| Activity |
In the article on face-covering fines below, copy word for word the stretch from "An FOI conducted" through "leading to a fine.".

Passage provided Start Marker

Under UK coronavirus laws, face coverings on public transport have been mandatory in England since June 2020, unless exempt. Those who refuse to comply face a fine – £200 for a first offence and doubling with each repeat offence, up to a maximum value of £6,400. But while many of us have seen passengers breaching these restrictions, exclusive research has revealed that only a handful of fines have been dished out.
An FOI conducted by Express.co.uk has revealed that, up to May 5, 2021, British Transport Police (BTP) has recorded 96,146 “interventions with passengers not wearing face coverings”.
Of these interventions, BTP has issued 7,325 “directions to leave” the station or train.
And in total, 447 Fixed Penalty Notices “relating to face coverings” have been issued.
This calculates to less than 0.5 percent of all interventions leading to a fine.
READ MORE: When can we stop wearing masks? Government guidance update
A spokesperson for BTP told Express.co.uk that the number of fines handed out is so proportionately low as they are a “last resort”.
The spokesperson said: “Our approach is to always begin by engaging with the public and explain the reasons why the protections are necessary and a lawful requirement.
“The overwhelming majority of people have listened, complied, and continued to play an important role in protecting other passengers and rail staff – we have seen compliance levels of around 97 percent.
“In those cases where people have refused to comply with the requirement, and they don’t have a valid exemption or reasonable excuse, officers have taken action by refusing entry to trains, directing passengers to leave services, and as a last resort, issuing fixed penalty notices.”
The spokesperson added: “Fines are low because they’re a last resort, and asking people to leave is low because compliance has been high.”
Bruce Williamson, a spokesperson for rail campaign group Railfuture, told Express.co.uk the number of fines handed out “seem fairly low” but that the approach of the BTP is “working”.
He said: “I think it’s right that fines are seen as a sort of last resort.
“We don’t want the rail travel to be like an experience with the Gestapo.
“But on the other hand, it’s right the British Transport Police are making it compliant and making the railway safe for people, you know, so that we don’t run the risk of getting a deadly disease on the train.”
However, anecdotal evidence still shows a large number of passengers will obey the rules in front of law enforcement or train staff, and then flout the rules in front of other passengers.
A 27-year-old primary school teacher in London, who declined to be named, has taken the London Underground and a bus daily to get to work throughout the pandemic.

Passage provided End Marker
Data extract Start Marker

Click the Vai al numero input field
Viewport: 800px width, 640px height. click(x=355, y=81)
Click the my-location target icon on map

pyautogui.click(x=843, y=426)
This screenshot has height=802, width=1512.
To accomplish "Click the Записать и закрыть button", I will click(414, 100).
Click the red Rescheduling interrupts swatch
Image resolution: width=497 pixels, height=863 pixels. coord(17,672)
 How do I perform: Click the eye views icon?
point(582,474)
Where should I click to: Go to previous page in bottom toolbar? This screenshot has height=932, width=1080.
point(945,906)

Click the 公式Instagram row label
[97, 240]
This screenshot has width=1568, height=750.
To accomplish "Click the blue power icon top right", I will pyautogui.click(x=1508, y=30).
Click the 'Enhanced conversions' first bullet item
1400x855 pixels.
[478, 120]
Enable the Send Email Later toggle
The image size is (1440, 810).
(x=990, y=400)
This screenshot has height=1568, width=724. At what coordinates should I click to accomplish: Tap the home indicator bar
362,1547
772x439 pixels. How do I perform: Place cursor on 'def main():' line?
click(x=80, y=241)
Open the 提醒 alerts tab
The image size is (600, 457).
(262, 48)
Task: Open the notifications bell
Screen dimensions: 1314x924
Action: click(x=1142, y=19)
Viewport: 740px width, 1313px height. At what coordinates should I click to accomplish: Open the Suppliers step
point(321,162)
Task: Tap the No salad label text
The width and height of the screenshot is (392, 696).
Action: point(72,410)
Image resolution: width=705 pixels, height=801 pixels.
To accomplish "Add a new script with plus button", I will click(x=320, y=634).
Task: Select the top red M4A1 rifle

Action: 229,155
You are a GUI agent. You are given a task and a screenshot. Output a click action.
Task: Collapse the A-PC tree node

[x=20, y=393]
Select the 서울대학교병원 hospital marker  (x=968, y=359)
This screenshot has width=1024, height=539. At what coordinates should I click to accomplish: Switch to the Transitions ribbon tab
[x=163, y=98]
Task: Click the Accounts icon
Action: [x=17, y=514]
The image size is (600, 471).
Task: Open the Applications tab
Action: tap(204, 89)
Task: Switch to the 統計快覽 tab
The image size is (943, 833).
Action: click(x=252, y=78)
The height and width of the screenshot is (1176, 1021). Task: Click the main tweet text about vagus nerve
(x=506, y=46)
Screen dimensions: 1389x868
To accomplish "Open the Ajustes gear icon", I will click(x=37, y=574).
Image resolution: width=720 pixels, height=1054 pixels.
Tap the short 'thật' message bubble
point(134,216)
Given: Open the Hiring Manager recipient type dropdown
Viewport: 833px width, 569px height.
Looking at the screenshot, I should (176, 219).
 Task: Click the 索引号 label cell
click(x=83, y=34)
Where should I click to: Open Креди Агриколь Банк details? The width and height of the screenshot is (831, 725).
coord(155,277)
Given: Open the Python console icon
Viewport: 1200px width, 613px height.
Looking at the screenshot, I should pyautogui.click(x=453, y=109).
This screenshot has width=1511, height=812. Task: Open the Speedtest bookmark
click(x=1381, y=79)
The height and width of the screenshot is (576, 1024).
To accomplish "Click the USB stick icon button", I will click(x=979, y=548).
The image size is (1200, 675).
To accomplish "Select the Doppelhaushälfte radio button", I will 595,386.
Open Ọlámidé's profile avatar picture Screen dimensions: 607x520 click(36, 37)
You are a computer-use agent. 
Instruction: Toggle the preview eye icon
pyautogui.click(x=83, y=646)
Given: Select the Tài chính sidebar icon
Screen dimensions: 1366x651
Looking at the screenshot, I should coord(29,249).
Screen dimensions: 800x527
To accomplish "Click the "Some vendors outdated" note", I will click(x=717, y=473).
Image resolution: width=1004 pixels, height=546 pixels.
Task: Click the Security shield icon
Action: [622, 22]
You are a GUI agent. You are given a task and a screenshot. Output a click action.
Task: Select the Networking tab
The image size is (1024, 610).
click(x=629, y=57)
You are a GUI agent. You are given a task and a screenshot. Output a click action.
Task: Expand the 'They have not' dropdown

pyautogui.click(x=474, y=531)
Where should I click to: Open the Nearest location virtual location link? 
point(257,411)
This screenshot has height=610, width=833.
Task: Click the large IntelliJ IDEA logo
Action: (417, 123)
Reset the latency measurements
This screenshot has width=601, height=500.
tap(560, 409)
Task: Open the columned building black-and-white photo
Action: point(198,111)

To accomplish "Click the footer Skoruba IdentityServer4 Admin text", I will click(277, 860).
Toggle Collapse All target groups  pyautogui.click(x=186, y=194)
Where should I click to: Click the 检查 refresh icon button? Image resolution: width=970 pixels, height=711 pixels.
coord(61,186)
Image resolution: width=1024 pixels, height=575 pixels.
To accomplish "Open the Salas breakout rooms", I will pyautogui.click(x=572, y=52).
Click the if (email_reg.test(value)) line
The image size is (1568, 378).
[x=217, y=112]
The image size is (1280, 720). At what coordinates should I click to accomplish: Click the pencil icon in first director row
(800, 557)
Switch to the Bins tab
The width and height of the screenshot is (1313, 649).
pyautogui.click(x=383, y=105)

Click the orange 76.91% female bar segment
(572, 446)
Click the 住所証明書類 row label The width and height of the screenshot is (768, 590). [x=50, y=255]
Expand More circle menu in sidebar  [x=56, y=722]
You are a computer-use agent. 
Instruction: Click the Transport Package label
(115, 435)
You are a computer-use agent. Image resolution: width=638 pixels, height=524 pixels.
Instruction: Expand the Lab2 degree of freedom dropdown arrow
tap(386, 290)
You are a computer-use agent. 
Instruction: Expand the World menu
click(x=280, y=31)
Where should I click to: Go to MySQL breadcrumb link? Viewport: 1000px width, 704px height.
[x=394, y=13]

Data extract End Marker

| Exercise solution |
An FOI conducted by Express.co.uk has revealed that, up to May 5, 2021, British Transport Police (BTP) has recorded 96,146 “interventions with passengers not wearing face coverings”.
Of these interventions, BTP has issued 7,325 “directions to leave” the station or train.
And in total, 447 Fixed Penalty Notices “relating to face coverings” have been issued.
This calculates to less than 0.5 percent of all interventions leading to a fine.